» GIVEN PROBLEM
Reproduce every one of the rows below word for word, omitting the pictures from your answer.

» SUPPLIED DATA
>> Start

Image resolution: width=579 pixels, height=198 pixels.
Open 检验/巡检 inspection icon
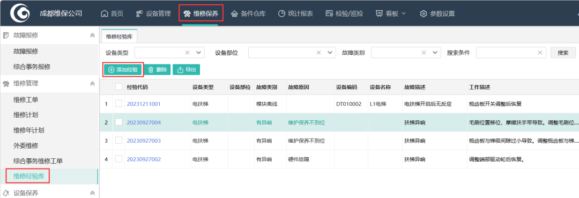pyautogui.click(x=329, y=13)
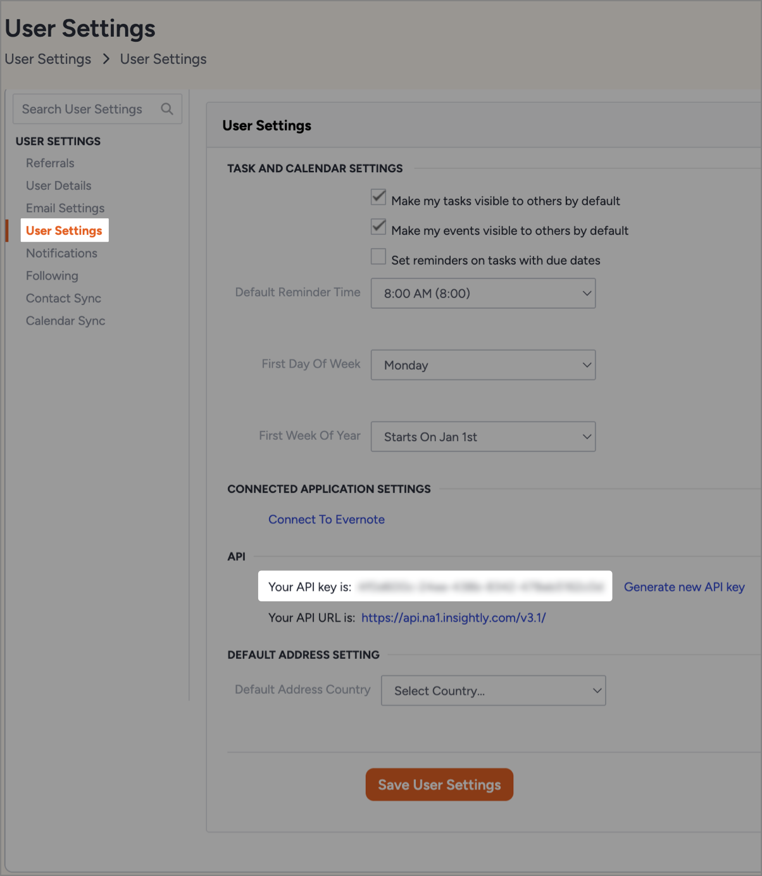This screenshot has height=876, width=762.
Task: Open Email Settings sidebar item
Action: [65, 208]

>> End

» FINAL ANSWER
Image resolution: width=579 pixels, height=198 pixels.
Open 检验/巡检 inspection icon
pyautogui.click(x=329, y=13)
This screenshot has height=876, width=762.
Task: Open Email Settings sidebar item
Action: [65, 208]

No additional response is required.